Ah, but then you qualify and say "moving parts" and I counter that Li-ion batteries expand when charged and shrink when discharged--they are moving, slowly, all the time they are in use. This leads to cracks or other internal damage and the life of each cell depends on how quickly the damage accumulates to reduce the cell capacity. Looking at it this way, a BEV may have *more* "moving parts" than an ICE powered car.
(Score: 2) by JoeMerchant on Thursday December 07 2023, @02:22PM
>Far fewer components to assemble makes EVs cheaper to make.

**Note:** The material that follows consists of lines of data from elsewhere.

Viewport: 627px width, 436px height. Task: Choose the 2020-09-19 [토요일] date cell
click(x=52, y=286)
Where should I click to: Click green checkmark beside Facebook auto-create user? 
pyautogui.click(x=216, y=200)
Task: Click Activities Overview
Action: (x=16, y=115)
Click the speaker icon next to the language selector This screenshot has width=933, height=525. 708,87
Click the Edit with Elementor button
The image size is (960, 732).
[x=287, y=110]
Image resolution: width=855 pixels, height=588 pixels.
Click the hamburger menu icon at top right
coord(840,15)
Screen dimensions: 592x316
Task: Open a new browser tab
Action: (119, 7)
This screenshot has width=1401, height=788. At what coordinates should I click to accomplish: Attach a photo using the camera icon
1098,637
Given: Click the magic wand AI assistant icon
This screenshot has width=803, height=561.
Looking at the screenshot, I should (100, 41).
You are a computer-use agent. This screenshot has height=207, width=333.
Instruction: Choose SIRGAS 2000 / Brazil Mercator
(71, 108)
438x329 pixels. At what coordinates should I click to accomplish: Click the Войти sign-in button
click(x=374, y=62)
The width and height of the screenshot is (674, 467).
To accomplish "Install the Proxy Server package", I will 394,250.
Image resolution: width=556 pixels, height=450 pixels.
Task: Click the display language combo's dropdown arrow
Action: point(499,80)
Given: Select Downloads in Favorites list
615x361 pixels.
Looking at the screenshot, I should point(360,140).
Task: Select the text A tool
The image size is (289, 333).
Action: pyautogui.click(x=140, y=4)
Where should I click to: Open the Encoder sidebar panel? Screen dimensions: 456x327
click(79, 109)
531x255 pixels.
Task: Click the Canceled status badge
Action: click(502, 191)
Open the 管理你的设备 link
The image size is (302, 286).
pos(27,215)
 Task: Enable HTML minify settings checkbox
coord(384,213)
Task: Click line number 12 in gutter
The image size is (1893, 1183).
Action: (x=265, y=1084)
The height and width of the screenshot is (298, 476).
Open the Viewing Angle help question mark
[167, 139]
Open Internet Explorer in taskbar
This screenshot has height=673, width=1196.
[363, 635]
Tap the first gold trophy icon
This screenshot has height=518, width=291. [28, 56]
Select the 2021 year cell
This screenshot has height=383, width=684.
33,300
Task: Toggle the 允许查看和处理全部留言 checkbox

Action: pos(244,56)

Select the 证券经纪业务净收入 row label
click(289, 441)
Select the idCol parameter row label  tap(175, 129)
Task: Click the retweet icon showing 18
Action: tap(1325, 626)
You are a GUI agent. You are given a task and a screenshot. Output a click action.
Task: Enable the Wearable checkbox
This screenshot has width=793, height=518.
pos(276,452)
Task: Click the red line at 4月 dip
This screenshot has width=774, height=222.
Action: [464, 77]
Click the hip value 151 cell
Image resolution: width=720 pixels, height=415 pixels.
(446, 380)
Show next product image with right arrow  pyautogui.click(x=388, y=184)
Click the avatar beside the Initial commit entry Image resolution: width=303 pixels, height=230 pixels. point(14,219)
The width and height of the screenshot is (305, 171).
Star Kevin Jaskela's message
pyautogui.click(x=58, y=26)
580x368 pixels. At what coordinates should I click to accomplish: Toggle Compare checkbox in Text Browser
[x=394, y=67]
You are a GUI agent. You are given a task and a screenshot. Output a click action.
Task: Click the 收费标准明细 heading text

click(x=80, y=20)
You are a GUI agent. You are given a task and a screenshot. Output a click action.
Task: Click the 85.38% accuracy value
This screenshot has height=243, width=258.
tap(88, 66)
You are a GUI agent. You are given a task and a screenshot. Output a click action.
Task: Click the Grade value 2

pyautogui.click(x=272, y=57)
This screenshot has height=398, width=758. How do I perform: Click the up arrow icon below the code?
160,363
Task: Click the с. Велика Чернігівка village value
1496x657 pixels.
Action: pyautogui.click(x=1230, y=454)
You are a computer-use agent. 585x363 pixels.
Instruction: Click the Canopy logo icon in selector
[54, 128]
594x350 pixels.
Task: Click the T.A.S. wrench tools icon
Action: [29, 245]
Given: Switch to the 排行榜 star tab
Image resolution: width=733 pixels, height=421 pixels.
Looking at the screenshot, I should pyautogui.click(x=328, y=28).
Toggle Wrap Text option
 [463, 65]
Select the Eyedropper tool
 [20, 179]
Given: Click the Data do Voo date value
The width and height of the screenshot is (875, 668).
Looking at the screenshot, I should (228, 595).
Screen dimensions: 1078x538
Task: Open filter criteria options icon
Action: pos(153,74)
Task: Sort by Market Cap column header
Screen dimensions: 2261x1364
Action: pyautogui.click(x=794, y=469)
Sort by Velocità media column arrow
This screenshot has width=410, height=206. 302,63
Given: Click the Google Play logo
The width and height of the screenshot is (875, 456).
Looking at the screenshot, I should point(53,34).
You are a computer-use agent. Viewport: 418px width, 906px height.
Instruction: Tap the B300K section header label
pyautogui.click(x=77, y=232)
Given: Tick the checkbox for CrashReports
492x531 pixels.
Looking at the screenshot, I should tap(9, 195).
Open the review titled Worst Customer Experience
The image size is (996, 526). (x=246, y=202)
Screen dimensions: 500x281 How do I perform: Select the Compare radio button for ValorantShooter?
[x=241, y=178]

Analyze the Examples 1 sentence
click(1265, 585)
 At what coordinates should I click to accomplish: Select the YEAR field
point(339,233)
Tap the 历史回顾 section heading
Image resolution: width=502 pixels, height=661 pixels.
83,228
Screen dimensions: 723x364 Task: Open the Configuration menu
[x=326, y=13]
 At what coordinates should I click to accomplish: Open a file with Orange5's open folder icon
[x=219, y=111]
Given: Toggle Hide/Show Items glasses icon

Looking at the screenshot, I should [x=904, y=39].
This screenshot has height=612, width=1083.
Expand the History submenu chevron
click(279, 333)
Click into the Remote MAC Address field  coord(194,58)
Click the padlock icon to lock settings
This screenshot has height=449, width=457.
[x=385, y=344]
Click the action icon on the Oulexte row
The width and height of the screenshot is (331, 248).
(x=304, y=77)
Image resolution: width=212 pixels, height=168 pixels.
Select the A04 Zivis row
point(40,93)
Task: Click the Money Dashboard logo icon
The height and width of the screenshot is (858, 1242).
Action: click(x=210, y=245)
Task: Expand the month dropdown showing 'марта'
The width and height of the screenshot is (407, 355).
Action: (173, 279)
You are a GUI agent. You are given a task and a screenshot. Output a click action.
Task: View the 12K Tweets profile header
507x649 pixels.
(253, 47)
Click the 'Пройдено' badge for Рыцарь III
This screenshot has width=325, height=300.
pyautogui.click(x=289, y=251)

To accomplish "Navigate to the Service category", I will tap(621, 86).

Agreed, but, it's not just economies of scale, it's also sunk costs into the existing capacity - not just manufacturing but also service, support and even recycling. We've got massive complex systems already built and paid for which manufacture the complex beasts of I4, V6 and V8 power. Component manufacturing, distribution, training of service technicians and even customer service people - all that is a much bigger consideration than the cost or efficiency of the individual cars. (Yes, some people can be easily retrained, some.) As you point out, economies of scale have been ramped up over a century for ICE vehicles, thousands of times as much investment in getting to where we are today than has been put into EVs so far. We won't have to duplicate that massive investment before EVs become more economical overall, but we will have to do more than we have so far - and that kind of investment is bad for the quarterly bonuses of the people who make the decisions of whether to do it or not.